Xinjiang borders Mongolia, Russia, Kazakhstan, Kyrgyzstan, Tajikistan, Afghanistan, Pakistan and India, with a borderline extending 5,600 kilometers, which has by now set up trade ties with more than 100 countries and regions,
To be a trade center and a gateway in central Asia, Xinjiang has developed 28 trade ports along its border, which have become a long commercial corridor with the neighboring countries, the chairman said.
For instance, the Alataw Pass Port in Xinjiang has turned out to be China's second largest trading port on land, with annual cargo transport volume expected to hit 11 million tons this year.
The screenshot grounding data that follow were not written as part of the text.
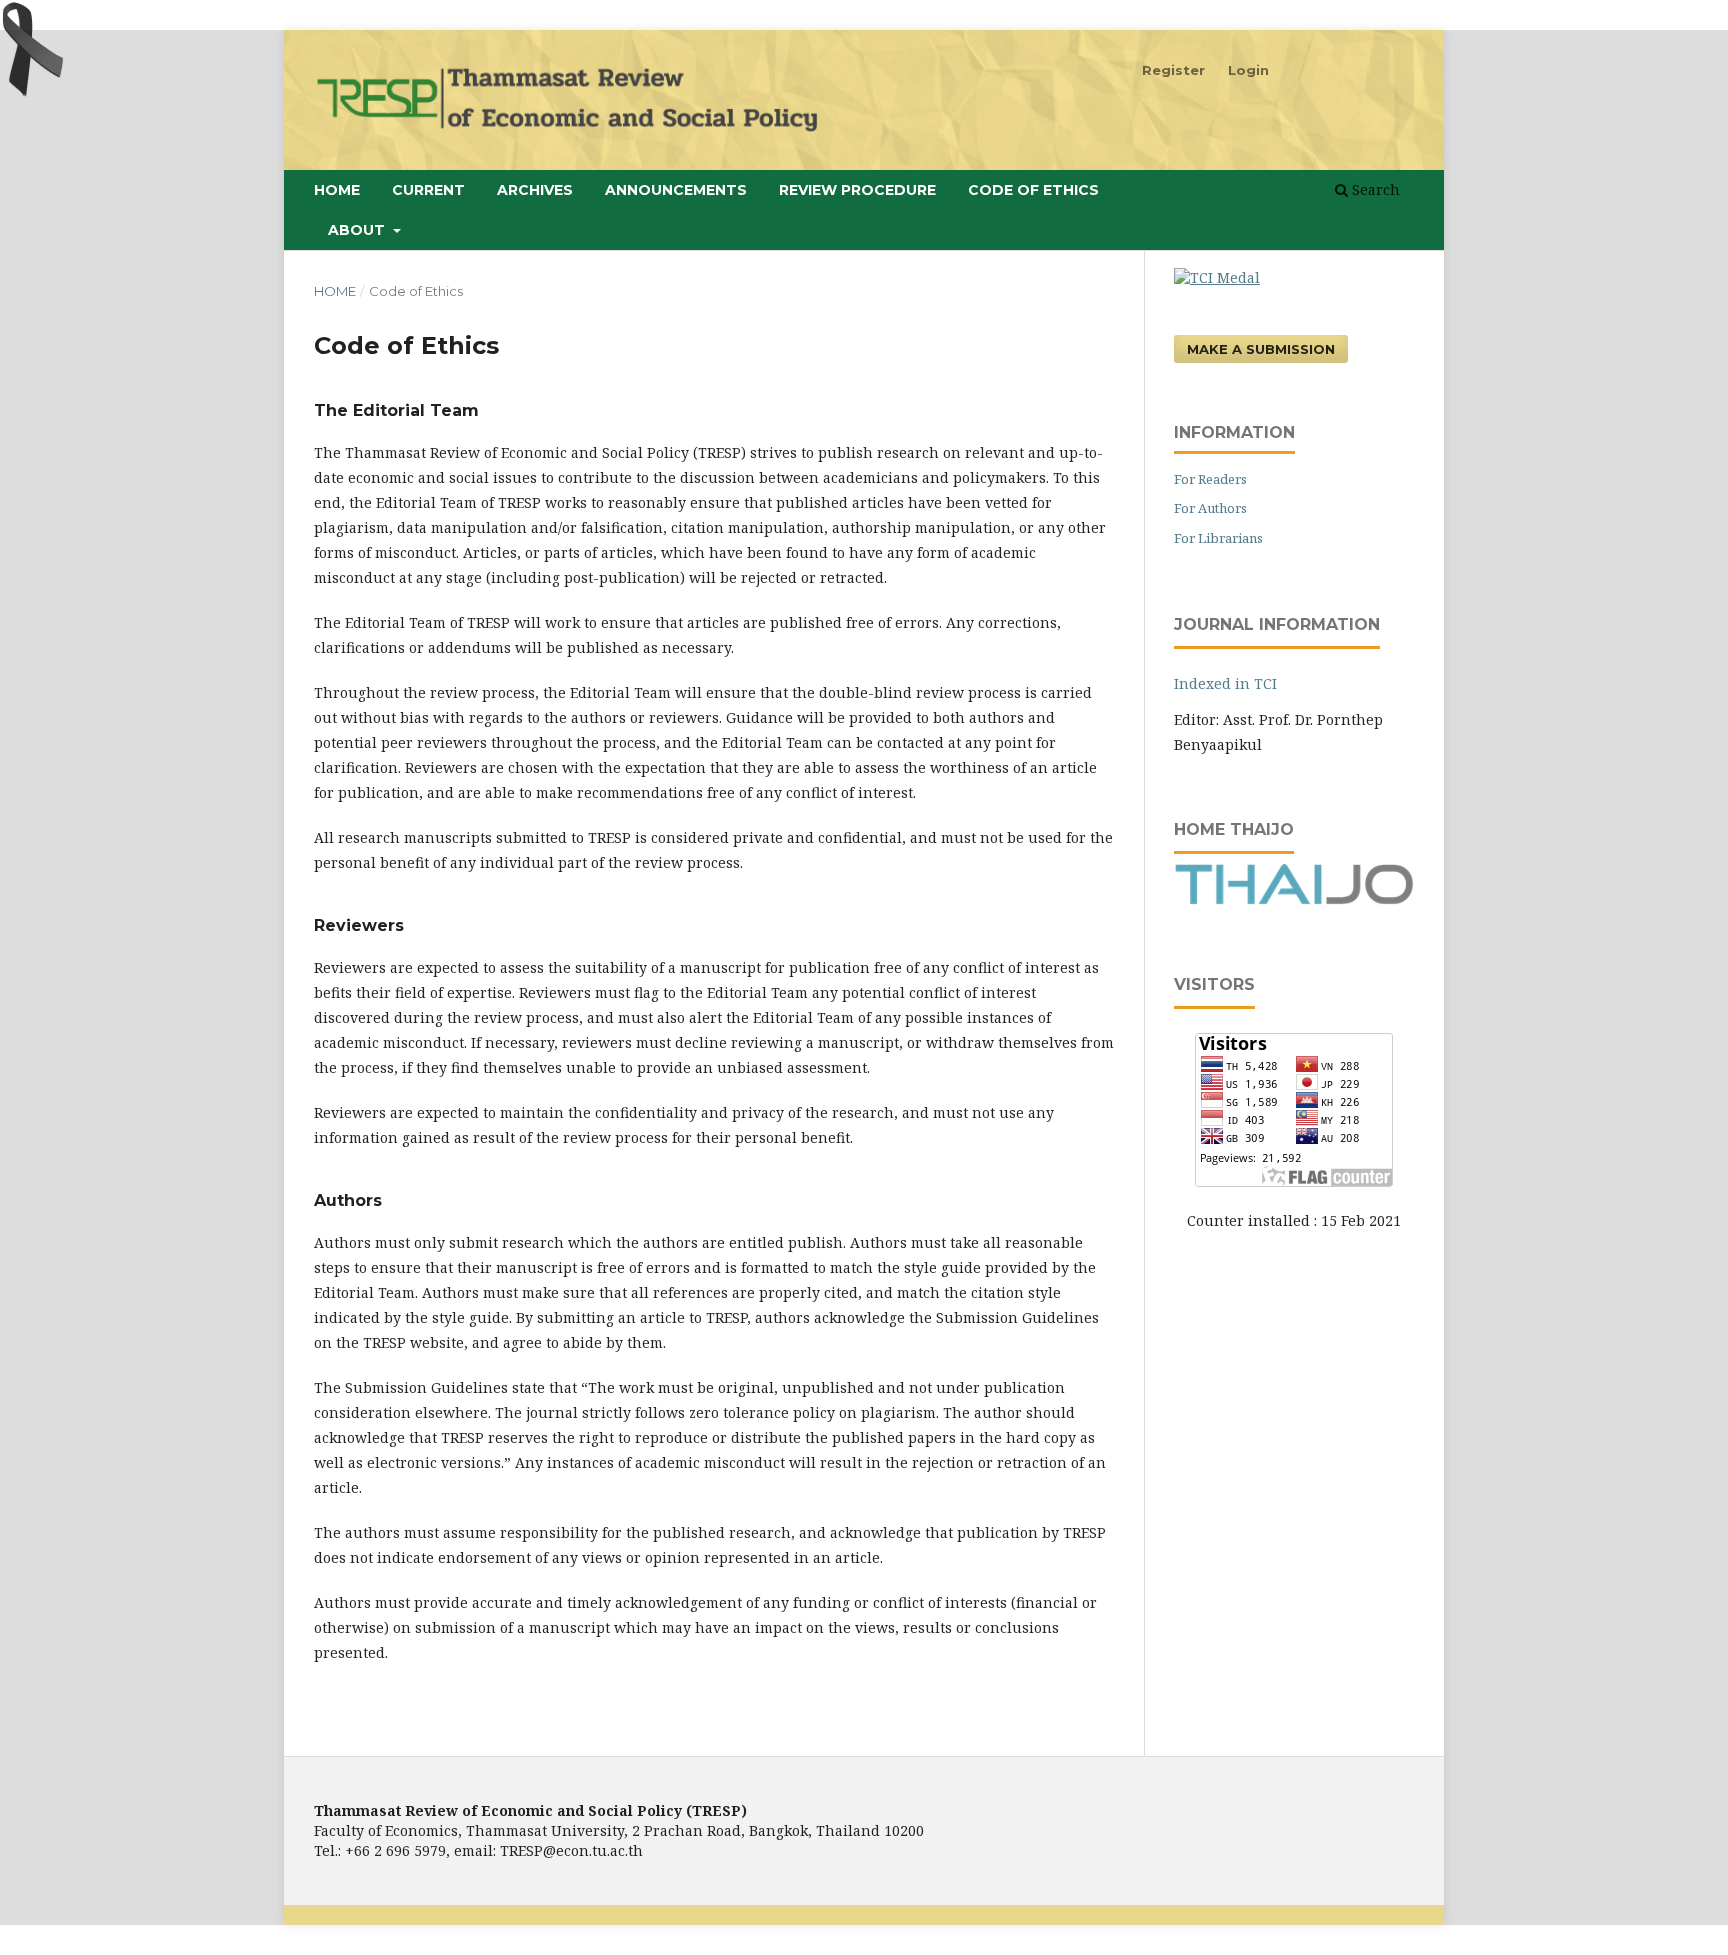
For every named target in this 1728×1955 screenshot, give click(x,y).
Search (1374, 189)
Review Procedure (857, 190)
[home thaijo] (1294, 899)
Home (337, 190)
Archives (535, 190)
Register (1173, 70)
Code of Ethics (1033, 190)
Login (1248, 70)
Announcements (676, 190)
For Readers (1210, 479)
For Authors (1210, 508)
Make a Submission (1261, 349)
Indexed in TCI (1225, 683)
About (358, 230)
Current (428, 190)
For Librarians (1218, 538)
A comprehensive economic zone integrating trade, processing, storaging and transportation has taken shape in the Alataw Pass Port area, which has witnessed exports of large quantities of Chinese-made foods, textiles, garments, shoes and chemical products as well as imports of rolled steel, crude oil and leather products from the central Asian countries.
According to Ismail Tiliwaldi, about 28 transnational companies from the world's top 500, including many from Japan, Germany, Italy, the Republic of Korea, the United States and Denmark, have shown interest in trade cooperation with Xinjiang, using it as a springboard for markets in the central Asia.
The ancient "Silk Road" has been reinvigorated. Up to date, Xinjiang has developed a comprehensive 86,000-kilometer road network, including highways linking various border ports.
Moreover, 75 highways for passenger and cargo have been built leading to Kazakhstan, Kyrgyzstan, Tajikistan, Afghanistan, Pakistan and Mongolia, in addition to 96 domestic and international air routes.
The central Asian countries have become an important Chinese investment destination. Chinese enterprises, mainly from Xinjiang, have so far invested 2 billion US dollars in central Asia.